• _The task_
Beginning with the first line, please return the entries exactly through the line that contains "Before taking (37, 102)", and leave out all later lines.

(Excerpts from a dataset)
┌──
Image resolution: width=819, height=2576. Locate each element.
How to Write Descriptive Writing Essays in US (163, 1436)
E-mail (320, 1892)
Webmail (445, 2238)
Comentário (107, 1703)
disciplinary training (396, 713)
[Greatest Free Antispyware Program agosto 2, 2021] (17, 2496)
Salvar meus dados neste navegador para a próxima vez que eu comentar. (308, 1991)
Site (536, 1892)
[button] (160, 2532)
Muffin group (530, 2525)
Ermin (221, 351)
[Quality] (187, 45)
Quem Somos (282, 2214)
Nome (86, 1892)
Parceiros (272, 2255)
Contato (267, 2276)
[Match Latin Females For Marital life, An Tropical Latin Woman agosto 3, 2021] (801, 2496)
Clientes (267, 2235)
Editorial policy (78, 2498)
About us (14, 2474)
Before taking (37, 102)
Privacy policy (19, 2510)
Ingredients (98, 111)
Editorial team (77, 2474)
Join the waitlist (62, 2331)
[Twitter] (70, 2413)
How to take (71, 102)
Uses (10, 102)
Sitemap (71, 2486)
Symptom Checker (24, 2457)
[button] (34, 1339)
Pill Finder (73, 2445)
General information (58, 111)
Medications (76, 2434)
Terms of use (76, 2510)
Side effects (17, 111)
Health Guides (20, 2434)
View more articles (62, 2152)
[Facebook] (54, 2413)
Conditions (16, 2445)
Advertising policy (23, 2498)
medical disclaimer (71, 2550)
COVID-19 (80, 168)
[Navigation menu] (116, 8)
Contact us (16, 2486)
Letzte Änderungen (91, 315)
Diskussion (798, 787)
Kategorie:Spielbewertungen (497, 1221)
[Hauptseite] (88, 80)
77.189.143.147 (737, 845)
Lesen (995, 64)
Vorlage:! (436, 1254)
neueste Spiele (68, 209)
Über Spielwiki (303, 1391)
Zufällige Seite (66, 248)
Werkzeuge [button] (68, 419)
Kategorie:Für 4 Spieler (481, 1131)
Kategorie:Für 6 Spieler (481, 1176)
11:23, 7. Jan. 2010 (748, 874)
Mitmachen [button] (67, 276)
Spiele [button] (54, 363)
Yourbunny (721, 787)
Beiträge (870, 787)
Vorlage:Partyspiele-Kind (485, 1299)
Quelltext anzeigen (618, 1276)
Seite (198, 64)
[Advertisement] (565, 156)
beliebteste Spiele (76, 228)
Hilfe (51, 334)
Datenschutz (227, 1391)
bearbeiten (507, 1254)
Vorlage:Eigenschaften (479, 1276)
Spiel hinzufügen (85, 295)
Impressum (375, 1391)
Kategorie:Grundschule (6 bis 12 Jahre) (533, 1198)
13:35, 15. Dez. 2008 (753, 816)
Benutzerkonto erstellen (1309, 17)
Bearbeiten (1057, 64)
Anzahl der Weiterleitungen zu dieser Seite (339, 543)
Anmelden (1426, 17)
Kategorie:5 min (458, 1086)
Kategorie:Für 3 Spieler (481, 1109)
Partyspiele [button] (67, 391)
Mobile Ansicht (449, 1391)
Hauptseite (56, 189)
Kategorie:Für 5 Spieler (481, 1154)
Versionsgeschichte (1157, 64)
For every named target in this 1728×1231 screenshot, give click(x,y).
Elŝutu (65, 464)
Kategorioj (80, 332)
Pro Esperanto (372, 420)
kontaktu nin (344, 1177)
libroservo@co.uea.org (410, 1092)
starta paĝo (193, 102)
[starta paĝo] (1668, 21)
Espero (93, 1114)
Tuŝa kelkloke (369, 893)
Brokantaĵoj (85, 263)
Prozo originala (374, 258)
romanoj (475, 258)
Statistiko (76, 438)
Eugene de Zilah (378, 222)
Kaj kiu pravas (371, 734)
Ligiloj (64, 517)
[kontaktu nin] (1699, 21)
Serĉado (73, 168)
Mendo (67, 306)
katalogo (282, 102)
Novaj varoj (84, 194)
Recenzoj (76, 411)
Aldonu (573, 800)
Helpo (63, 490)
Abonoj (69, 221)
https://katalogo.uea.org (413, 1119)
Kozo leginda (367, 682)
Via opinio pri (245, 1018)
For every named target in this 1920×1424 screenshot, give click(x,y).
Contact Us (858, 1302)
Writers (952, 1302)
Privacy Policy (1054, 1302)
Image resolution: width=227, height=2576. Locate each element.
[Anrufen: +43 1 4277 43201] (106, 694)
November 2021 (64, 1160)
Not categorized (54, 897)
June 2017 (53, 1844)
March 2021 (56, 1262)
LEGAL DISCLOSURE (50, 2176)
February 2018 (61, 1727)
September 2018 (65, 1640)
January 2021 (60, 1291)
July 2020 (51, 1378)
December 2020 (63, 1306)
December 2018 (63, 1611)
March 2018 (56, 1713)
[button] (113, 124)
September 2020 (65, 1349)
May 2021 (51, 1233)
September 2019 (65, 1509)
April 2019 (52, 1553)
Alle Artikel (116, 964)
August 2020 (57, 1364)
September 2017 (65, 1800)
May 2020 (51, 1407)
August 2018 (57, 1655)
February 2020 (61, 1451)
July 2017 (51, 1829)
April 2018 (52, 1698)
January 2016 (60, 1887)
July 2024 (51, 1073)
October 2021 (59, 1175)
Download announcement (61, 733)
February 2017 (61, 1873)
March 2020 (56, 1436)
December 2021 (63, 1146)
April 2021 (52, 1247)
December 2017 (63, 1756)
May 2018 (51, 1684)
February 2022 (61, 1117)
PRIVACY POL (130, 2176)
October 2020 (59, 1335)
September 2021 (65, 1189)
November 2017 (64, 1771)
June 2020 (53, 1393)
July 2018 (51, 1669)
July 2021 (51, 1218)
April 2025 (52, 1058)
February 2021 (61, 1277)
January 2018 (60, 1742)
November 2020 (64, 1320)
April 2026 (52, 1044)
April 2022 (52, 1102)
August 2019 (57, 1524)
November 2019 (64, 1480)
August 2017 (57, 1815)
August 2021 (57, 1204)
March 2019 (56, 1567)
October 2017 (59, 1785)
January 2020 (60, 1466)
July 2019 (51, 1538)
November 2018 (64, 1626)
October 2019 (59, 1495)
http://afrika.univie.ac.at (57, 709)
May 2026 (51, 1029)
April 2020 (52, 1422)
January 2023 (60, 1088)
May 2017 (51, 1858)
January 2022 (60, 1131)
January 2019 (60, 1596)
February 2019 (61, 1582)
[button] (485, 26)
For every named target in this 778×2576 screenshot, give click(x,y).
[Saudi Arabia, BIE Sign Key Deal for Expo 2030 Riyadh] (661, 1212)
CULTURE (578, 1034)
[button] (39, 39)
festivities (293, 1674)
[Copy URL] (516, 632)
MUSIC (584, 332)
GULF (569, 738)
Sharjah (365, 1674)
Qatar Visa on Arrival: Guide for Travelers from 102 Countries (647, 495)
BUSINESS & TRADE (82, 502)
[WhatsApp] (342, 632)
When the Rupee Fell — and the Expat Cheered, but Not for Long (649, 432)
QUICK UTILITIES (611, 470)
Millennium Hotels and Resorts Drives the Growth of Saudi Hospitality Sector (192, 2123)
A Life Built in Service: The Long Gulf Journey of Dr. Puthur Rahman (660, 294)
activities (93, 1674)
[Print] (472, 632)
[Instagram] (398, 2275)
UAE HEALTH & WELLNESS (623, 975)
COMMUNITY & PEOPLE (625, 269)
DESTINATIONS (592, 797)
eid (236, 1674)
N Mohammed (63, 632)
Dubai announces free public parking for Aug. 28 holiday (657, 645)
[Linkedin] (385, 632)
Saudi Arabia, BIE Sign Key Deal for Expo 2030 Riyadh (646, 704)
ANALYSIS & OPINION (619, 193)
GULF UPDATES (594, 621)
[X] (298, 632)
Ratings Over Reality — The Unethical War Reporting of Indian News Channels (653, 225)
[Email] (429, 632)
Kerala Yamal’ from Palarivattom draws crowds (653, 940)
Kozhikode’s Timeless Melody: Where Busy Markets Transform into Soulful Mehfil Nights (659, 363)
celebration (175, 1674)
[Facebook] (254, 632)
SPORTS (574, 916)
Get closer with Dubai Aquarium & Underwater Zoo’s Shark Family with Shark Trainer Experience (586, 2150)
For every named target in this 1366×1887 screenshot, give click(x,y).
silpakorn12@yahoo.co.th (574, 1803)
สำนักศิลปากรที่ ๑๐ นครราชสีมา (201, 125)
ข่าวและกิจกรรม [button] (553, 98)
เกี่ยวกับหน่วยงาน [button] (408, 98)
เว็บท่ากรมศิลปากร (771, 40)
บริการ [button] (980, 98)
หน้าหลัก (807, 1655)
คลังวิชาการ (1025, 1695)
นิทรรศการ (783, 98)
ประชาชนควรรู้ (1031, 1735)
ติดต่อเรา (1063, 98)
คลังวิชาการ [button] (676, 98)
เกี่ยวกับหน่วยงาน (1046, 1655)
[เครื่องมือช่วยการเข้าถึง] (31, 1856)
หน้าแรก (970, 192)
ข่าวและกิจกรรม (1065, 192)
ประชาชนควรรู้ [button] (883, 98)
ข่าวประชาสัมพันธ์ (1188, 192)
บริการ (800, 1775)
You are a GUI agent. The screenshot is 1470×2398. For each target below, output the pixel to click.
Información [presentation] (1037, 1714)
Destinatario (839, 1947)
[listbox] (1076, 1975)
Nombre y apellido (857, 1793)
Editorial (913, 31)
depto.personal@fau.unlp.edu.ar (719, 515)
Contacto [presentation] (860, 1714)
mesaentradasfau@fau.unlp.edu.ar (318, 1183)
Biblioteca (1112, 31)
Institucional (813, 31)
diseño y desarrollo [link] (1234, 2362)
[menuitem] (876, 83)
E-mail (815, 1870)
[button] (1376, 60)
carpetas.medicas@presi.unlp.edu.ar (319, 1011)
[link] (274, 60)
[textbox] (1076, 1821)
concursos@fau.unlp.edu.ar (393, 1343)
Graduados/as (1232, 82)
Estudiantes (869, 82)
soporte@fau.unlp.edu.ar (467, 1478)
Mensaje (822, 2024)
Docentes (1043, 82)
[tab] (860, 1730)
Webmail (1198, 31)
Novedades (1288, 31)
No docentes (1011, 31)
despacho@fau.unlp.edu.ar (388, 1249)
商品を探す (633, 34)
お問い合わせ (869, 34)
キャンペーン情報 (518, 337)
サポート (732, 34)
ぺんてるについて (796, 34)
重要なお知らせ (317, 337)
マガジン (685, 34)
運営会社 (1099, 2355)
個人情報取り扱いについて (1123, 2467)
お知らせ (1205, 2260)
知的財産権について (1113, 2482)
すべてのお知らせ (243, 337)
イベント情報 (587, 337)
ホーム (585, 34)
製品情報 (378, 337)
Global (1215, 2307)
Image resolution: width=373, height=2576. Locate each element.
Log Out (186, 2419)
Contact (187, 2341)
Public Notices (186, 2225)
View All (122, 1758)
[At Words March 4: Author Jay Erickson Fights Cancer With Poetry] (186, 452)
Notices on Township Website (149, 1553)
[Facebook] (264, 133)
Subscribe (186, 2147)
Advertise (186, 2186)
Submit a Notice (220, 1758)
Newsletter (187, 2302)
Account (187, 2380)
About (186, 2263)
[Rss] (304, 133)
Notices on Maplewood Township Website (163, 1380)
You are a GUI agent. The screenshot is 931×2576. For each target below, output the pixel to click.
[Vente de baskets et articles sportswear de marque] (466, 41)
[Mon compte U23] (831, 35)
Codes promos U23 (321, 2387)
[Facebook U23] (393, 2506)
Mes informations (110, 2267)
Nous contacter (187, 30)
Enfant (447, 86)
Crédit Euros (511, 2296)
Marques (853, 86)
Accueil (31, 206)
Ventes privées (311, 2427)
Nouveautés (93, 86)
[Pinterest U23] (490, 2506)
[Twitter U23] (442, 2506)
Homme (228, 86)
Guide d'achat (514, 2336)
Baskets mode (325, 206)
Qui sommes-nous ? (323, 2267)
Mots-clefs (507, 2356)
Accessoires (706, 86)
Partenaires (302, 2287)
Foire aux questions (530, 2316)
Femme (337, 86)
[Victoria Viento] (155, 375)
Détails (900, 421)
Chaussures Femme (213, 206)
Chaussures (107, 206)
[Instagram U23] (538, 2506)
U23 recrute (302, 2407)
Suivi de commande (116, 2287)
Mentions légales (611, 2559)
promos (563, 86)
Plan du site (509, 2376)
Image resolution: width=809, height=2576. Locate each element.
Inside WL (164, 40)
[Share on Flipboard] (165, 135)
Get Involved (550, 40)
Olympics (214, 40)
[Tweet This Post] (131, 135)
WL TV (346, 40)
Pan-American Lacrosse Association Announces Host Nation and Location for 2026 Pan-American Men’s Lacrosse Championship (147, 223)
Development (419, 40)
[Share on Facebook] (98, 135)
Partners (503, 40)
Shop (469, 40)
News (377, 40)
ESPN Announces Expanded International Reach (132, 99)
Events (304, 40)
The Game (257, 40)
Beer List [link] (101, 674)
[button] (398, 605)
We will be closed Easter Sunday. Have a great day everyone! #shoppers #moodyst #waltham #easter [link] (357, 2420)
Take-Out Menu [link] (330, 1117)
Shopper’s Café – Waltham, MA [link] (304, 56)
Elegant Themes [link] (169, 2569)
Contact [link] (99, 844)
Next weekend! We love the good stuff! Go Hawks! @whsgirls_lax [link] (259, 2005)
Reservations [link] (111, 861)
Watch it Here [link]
└──
• _Solution to the problem_
Image resolution: width=819, height=2576. Locate each element.
How to Write Descriptive Writing Essays in US (163, 1436)
E-mail (320, 1892)
Webmail (445, 2238)
Comentário (107, 1703)
disciplinary training (396, 713)
[Greatest Free Antispyware Program agosto 2, 2021] (17, 2496)
Salvar meus dados neste navegador para a próxima vez que eu comentar. (308, 1991)
Site (536, 1892)
[button] (160, 2532)
Muffin group (530, 2525)
Ermin (221, 351)
[Quality] (187, 45)
Quem Somos (282, 2214)
Nome (86, 1892)
Parceiros (272, 2255)
Contato (267, 2276)
[Match Latin Females For Marital life, An Tropical Latin Woman agosto 3, 2021] (801, 2496)
Clientes (267, 2235)
Editorial policy (78, 2498)
About us (14, 2474)
Before taking (37, 102)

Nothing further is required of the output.